Our understanding of the ways in which infection leads to cell suicide and induction of the innate immune system continues to undergo rapid advances. Viruses have evolved to counteract the effects of these anti-viral responses by inhibiting signalling cascades or mimicking intrinsic inhibitors of these pathways. The discovery of these innate immunity and apoptotic inhibitors have led to better understanding of viral biology, but have also produced considerable insight into the field of cellular biology. Viral modulators of cell death and innate signalling will continue to provide us with insights into the path from initial virus sensing to viral clearance.

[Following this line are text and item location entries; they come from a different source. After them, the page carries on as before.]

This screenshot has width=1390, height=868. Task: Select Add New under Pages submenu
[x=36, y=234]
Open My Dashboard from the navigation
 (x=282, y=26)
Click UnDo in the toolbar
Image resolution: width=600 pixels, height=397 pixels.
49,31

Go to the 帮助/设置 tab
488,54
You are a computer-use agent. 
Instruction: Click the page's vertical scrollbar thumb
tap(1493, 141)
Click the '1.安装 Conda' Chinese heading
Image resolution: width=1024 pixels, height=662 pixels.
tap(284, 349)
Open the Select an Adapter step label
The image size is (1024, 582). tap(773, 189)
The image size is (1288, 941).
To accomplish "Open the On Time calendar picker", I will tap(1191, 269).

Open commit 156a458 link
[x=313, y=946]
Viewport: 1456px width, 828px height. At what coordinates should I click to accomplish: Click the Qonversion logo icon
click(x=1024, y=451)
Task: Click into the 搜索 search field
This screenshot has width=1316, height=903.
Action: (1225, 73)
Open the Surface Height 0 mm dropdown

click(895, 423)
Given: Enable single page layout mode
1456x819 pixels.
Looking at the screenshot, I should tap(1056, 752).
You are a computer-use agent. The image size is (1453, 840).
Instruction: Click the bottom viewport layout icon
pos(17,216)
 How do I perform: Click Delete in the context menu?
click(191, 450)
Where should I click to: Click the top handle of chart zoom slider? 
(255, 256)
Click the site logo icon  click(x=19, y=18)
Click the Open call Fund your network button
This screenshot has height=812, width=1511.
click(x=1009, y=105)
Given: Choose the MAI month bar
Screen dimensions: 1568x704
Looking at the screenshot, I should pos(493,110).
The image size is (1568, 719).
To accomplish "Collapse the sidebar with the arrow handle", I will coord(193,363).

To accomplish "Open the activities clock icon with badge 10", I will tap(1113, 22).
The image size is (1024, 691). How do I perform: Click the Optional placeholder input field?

In addition these viral proteins suggest that the two host programmes regulating the two so-far distinct pathways governing cell death and innate immunity are intimately linked. In a broader context, it is not surprising that these two pathways have evolved to intimately cooperate with each other. By integrating these pathways, metazoans have developed a finely tuned system allowing infected cells to warn the organism of infection and altruistically commit suicide to limit the parasitic requirements of viruses.